#### Objective:
Format the items below as a numbered list, leaving out blank lines.

## BEGIN

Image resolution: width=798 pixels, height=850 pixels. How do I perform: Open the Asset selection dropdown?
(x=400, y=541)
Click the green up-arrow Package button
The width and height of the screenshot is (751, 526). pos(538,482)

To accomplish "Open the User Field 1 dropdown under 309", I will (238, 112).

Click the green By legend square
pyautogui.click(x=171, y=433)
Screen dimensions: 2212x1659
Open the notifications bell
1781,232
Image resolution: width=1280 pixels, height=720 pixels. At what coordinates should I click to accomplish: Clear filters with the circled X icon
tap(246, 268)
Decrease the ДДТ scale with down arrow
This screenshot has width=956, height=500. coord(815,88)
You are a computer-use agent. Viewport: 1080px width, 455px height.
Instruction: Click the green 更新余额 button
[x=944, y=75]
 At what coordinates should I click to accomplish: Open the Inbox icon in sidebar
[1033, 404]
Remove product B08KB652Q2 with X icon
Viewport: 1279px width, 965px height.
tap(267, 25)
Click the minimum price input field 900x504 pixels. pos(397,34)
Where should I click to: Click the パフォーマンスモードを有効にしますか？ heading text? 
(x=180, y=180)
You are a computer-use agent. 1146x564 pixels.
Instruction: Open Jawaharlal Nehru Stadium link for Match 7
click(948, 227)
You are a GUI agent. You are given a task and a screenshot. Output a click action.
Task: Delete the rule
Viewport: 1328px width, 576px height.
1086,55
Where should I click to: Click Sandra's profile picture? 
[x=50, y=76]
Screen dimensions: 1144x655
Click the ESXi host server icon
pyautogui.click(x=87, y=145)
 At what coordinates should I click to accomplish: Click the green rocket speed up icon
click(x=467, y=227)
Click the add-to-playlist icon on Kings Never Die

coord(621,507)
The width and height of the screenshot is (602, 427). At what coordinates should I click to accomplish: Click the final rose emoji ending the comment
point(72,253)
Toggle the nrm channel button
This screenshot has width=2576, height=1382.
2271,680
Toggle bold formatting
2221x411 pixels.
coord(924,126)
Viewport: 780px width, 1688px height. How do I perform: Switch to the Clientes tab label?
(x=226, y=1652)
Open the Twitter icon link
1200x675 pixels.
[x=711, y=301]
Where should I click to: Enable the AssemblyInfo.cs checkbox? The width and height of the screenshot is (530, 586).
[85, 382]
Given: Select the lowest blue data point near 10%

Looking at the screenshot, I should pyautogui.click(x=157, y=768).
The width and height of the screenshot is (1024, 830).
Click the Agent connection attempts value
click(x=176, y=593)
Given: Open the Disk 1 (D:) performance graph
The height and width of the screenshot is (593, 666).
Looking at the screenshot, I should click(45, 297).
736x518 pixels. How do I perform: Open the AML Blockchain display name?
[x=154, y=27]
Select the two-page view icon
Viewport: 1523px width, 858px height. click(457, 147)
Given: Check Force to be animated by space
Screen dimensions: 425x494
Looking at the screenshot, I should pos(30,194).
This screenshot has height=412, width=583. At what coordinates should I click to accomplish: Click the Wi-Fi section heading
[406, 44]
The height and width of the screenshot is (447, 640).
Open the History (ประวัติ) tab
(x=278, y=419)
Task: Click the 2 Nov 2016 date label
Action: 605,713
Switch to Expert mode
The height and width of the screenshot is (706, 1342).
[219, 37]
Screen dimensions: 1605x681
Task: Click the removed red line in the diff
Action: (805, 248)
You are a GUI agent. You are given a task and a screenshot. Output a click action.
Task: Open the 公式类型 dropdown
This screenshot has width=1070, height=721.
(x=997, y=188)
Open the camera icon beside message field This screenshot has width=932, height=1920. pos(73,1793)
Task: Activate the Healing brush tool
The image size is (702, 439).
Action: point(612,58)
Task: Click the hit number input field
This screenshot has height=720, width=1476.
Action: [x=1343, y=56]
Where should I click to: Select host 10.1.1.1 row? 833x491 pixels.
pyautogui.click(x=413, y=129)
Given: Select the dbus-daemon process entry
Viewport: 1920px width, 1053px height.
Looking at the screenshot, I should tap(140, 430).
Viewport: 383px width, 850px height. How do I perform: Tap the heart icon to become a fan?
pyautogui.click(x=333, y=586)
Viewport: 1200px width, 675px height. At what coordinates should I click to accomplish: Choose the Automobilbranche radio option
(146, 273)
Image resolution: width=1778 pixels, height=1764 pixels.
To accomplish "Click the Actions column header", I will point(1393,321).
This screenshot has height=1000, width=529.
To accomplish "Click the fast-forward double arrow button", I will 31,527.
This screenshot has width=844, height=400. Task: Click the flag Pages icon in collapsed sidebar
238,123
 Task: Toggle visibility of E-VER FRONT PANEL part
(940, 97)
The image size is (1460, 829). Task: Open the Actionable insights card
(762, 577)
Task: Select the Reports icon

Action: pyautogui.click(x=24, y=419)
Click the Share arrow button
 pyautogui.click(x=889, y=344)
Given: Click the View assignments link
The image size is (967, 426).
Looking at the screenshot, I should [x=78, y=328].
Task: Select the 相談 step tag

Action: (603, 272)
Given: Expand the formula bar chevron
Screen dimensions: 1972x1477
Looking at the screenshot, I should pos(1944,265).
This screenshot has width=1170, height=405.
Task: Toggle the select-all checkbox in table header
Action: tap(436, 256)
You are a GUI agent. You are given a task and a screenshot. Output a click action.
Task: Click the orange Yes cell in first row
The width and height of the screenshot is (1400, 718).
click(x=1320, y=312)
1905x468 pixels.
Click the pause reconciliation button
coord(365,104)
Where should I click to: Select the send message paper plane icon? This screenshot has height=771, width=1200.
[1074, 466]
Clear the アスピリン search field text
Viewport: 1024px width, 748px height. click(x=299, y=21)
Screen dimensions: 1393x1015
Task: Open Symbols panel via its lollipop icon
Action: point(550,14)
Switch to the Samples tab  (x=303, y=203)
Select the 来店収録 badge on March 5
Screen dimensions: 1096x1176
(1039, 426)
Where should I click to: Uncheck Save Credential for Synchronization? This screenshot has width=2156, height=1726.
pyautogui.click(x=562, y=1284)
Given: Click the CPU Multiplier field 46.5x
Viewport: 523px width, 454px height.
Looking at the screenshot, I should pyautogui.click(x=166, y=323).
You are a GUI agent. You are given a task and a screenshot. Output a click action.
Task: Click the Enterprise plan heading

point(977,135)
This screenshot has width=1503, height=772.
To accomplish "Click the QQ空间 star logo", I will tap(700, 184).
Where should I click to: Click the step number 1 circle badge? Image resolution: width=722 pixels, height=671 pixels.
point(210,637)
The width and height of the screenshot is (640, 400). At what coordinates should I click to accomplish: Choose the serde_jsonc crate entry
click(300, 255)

## END

#### Final result:
1. Image resolution: width=798 pixels, height=850 pixels. How do I perform: Open the Asset selection dropdown?
2. (x=400, y=541)
3. Click the green up-arrow Package button
4. The width and height of the screenshot is (751, 526). pos(538,482)
5. To accomplish "Open the User Field 1 dropdown under 309", I will (238, 112).
6. Click the green By legend square
7. pyautogui.click(x=171, y=433)
8. Screen dimensions: 2212x1659
9. Open the notifications bell
10. 1781,232
11. Image resolution: width=1280 pixels, height=720 pixels. At what coordinates should I click to accomplish: Clear filters with the circled X icon
12. tap(246, 268)
13. Decrease the ДДТ scale with down arrow
14. This screenshot has width=956, height=500. coord(815,88)
15. You are a computer-use agent. Viewport: 1080px width, 455px height.
16. Instruction: Click the green 更新余额 button
17. [x=944, y=75]
18.  At what coordinates should I click to accomplish: Open the Inbox icon in sidebar
19. [1033, 404]
20. Remove product B08KB652Q2 with X icon
21. Viewport: 1279px width, 965px height.
22. tap(267, 25)
23. Click the minimum price input field 900x504 pixels. pos(397,34)
24. Where should I click to: Click the パフォーマンスモードを有効にしますか？ heading text? 
25. (x=180, y=180)
26. You are a computer-use agent. 1146x564 pixels.
27. Instruction: Open Jawaharlal Nehru Stadium link for Match 7
28. click(948, 227)
29. You are a GUI agent. You are given a task and a screenshot. Output a click action.
30. Task: Delete the rule
31. Viewport: 1328px width, 576px height.
32. 1086,55
33. Where should I click to: Click Sandra's profile picture? 
34. [x=50, y=76]
35. Screen dimensions: 1144x655
36. Click the ESXi host server icon
37. pyautogui.click(x=87, y=145)
38.  At what coordinates should I click to accomplish: Click the green rocket speed up icon
39. click(x=467, y=227)
40. Click the add-to-playlist icon on Kings Never Die
41. coord(621,507)
42. The width and height of the screenshot is (602, 427). At what coordinates should I click to accomplish: Click the final rose emoji ending the comment
43. point(72,253)
44. Toggle the nrm channel button
45. This screenshot has width=2576, height=1382.
46. 2271,680
47. Toggle bold formatting
48. 2221x411 pixels.
49. coord(924,126)
50. Viewport: 780px width, 1688px height. How do I perform: Switch to the Clientes tab label?
51. (x=226, y=1652)
52. Open the Twitter icon link
53. 1200x675 pixels.
54. [x=711, y=301]
55. Where should I click to: Enable the AssemblyInfo.cs checkbox? The width and height of the screenshot is (530, 586).
56. [85, 382]
57. Given: Select the lowest blue data point near 10%
58. Looking at the screenshot, I should pyautogui.click(x=157, y=768).
59. The width and height of the screenshot is (1024, 830).
60. Click the Agent connection attempts value
61. click(x=176, y=593)
62. Given: Open the Disk 1 (D:) performance graph
63. The height and width of the screenshot is (593, 666).
64. Looking at the screenshot, I should click(45, 297).
65. 736x518 pixels. How do I perform: Open the AML Blockchain display name?
66. [x=154, y=27]
67. Select the two-page view icon
68. Viewport: 1523px width, 858px height. click(457, 147)
69. Given: Check Force to be animated by space
70. Screen dimensions: 425x494
71. Looking at the screenshot, I should pos(30,194).
72. This screenshot has height=412, width=583. At what coordinates should I click to accomplish: Click the Wi-Fi section heading
73. [406, 44]
74. The height and width of the screenshot is (447, 640).
75. Open the History (ประวัติ) tab
76. (x=278, y=419)
77. Task: Click the 2 Nov 2016 date label
78. Action: 605,713
79. Switch to Expert mode
80. The height and width of the screenshot is (706, 1342).
81. [219, 37]
82. Screen dimensions: 1605x681
83. Task: Click the removed red line in the diff
84. Action: (805, 248)
85. You are a GUI agent. You are given a task and a screenshot. Output a click action.
86. Task: Open the 公式类型 dropdown
87. This screenshot has width=1070, height=721.
88. (x=997, y=188)
89. Open the camera icon beside message field This screenshot has width=932, height=1920. pos(73,1793)
90. Task: Activate the Healing brush tool
91. The image size is (702, 439).
92. Action: point(612,58)
93. Task: Click the hit number input field
94. This screenshot has height=720, width=1476.
95. Action: [x=1343, y=56]
96. Where should I click to: Select host 10.1.1.1 row? 833x491 pixels.
97. pyautogui.click(x=413, y=129)
98. Given: Select the dbus-daemon process entry
99. Viewport: 1920px width, 1053px height.
100. Looking at the screenshot, I should tap(140, 430).
101. Viewport: 383px width, 850px height. How do I perform: Tap the heart icon to become a fan?
102. pyautogui.click(x=333, y=586)
103. Viewport: 1200px width, 675px height. At what coordinates should I click to accomplish: Choose the Automobilbranche radio option
104. (146, 273)
105. Image resolution: width=1778 pixels, height=1764 pixels.
106. To accomplish "Click the Actions column header", I will point(1393,321).
107. This screenshot has height=1000, width=529.
108. To accomplish "Click the fast-forward double arrow button", I will 31,527.
109. This screenshot has width=844, height=400. Task: Click the flag Pages icon in collapsed sidebar
110. 238,123
111.  Task: Toggle visibility of E-VER FRONT PANEL part
112. (940, 97)
113. The image size is (1460, 829). Task: Open the Actionable insights card
114. (762, 577)
115. Task: Select the Reports icon
116. Action: pyautogui.click(x=24, y=419)
117. Click the Share arrow button
118.  pyautogui.click(x=889, y=344)
119. Given: Click the View assignments link
120. The image size is (967, 426).
121. Looking at the screenshot, I should [x=78, y=328].
122. Task: Select the 相談 step tag
123. Action: (603, 272)
124. Given: Expand the formula bar chevron
125. Screen dimensions: 1972x1477
126. Looking at the screenshot, I should pos(1944,265).
127. This screenshot has width=1170, height=405.
128. Task: Toggle the select-all checkbox in table header
129. Action: tap(436, 256)
130. You are a GUI agent. You are given a task and a screenshot. Output a click action.
131. Task: Click the orange Yes cell in first row
132. The width and height of the screenshot is (1400, 718).
133. click(x=1320, y=312)
134. 1905x468 pixels.
135. Click the pause reconciliation button
136. coord(365,104)
137. Where should I click to: Select the send message paper plane icon? This screenshot has height=771, width=1200.
138. [1074, 466]
139. Clear the アスピリン search field text
140. Viewport: 1024px width, 748px height. click(x=299, y=21)
141. Screen dimensions: 1393x1015
142. Task: Open Symbols panel via its lollipop icon
143. Action: point(550,14)
144. Switch to the Samples tab  (x=303, y=203)
145. Select the 来店収録 badge on March 5
146. Screen dimensions: 1096x1176
147. (1039, 426)
148. Where should I click to: Uncheck Save Credential for Synchronization? This screenshot has width=2156, height=1726.
149. pyautogui.click(x=562, y=1284)
150. Given: Click the CPU Multiplier field 46.5x
151. Viewport: 523px width, 454px height.
152. Looking at the screenshot, I should pyautogui.click(x=166, y=323).
153. You are a GUI agent. You are given a task and a screenshot. Output a click action.
154. Task: Click the Enterprise plan heading
155. point(977,135)
156. This screenshot has width=1503, height=772.
157. To accomplish "Click the QQ空间 star logo", I will tap(700, 184).
158. Where should I click to: Click the step number 1 circle badge? Image resolution: width=722 pixels, height=671 pixels.
159. point(210,637)
160. The width and height of the screenshot is (640, 400). At what coordinates should I click to accomplish: Choose the serde_jsonc crate entry
161. click(300, 255)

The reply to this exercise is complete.